_WHAT IS REQUIRED_. Transcribe the records word for word, beginning with the first line and ending with the line that contains "Given: Open vertical"; include nothing else.

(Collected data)
====================

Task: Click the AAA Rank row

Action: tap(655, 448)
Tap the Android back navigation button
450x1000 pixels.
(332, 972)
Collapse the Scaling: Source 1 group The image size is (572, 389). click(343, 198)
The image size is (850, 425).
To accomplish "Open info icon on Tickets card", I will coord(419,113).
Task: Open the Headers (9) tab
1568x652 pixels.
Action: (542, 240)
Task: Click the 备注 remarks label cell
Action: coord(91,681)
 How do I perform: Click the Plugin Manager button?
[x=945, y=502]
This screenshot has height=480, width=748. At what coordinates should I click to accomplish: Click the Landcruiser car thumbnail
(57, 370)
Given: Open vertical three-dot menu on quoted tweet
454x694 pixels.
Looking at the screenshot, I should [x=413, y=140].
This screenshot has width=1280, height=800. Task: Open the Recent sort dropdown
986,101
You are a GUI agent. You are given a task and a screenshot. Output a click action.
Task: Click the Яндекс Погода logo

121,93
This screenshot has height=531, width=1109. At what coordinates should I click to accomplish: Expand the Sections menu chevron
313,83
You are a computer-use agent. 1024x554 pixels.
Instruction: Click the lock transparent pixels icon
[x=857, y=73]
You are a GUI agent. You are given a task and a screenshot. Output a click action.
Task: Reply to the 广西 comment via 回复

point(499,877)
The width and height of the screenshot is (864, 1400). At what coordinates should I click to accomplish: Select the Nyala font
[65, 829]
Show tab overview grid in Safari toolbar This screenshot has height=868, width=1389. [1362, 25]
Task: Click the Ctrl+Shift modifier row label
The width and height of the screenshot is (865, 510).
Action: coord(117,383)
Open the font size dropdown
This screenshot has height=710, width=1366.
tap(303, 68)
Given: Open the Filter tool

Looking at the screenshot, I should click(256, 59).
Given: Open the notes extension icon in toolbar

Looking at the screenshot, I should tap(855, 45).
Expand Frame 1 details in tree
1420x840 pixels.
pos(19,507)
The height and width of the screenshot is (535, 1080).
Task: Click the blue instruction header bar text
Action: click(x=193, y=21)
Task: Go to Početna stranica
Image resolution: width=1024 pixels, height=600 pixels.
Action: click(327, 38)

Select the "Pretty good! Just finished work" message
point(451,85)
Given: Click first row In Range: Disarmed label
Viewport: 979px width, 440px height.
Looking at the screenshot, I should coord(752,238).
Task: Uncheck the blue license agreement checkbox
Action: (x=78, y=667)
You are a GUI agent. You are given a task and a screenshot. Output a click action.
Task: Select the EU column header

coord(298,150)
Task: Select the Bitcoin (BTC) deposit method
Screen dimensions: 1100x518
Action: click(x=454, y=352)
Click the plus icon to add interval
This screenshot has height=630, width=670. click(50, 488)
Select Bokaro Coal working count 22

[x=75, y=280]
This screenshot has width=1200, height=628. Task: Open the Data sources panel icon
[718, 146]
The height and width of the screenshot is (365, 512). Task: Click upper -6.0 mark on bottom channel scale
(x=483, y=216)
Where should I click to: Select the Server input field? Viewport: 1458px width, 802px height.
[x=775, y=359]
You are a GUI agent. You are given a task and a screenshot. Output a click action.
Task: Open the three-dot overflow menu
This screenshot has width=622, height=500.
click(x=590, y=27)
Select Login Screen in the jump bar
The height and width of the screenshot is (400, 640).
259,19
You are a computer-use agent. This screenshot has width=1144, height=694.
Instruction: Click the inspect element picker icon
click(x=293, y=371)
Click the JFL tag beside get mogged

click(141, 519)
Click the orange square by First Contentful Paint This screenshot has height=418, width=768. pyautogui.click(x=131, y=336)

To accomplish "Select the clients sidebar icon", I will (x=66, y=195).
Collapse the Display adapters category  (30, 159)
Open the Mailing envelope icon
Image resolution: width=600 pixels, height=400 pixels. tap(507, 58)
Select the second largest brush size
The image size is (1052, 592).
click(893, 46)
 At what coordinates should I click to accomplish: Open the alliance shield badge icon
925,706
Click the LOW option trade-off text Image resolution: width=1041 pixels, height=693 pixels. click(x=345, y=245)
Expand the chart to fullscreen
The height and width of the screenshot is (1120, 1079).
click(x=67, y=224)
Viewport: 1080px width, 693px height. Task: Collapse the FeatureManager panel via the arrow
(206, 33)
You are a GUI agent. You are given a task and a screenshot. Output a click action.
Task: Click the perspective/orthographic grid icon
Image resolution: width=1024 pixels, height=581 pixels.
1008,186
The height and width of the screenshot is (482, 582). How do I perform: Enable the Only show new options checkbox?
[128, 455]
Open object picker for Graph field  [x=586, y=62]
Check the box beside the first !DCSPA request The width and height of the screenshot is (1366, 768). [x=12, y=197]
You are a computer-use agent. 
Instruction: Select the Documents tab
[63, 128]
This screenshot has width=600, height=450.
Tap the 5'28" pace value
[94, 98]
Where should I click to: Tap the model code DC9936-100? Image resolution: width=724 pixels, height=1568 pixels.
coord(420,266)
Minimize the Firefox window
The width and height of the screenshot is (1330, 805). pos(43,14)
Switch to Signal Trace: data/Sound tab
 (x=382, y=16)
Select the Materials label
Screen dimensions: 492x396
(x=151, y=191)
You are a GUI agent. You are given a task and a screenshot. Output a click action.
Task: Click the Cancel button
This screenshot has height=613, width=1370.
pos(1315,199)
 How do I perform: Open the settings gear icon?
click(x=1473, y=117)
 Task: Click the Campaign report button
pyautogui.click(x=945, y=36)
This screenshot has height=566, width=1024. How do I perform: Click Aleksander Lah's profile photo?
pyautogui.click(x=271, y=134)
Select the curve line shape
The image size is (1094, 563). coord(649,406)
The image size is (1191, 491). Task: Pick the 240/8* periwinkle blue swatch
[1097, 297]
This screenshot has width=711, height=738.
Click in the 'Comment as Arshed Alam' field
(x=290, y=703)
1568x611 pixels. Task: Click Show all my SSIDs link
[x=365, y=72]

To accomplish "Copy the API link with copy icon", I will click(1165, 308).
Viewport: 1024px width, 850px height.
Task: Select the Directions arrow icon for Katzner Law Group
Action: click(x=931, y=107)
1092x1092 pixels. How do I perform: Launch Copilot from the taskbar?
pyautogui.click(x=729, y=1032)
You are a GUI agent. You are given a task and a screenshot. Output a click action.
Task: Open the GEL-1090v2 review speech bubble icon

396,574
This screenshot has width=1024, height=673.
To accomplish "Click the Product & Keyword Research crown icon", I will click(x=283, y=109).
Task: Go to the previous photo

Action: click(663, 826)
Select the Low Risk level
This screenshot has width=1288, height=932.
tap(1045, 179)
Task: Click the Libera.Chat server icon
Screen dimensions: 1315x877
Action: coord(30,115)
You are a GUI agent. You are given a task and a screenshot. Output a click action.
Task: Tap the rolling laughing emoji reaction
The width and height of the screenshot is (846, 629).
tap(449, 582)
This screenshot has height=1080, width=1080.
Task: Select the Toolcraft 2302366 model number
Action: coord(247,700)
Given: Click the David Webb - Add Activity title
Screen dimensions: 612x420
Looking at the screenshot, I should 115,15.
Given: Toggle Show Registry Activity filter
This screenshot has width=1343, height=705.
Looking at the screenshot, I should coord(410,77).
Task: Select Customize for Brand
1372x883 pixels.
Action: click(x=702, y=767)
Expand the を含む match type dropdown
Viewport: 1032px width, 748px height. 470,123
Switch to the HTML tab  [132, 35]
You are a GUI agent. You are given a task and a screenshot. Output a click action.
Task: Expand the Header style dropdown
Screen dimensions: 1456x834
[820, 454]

====================

_SOLVED PROBLEM_.
Task: Click the AAA Rank row

Action: tap(655, 448)
Tap the Android back navigation button
450x1000 pixels.
(332, 972)
Collapse the Scaling: Source 1 group The image size is (572, 389). click(343, 198)
The image size is (850, 425).
To accomplish "Open info icon on Tickets card", I will coord(419,113).
Task: Open the Headers (9) tab
1568x652 pixels.
Action: (542, 240)
Task: Click the 备注 remarks label cell
Action: coord(91,681)
 How do I perform: Click the Plugin Manager button?
[x=945, y=502]
This screenshot has height=480, width=748. At what coordinates should I click to accomplish: Click the Landcruiser car thumbnail
(57, 370)
Given: Open vertical three-dot menu on quoted tweet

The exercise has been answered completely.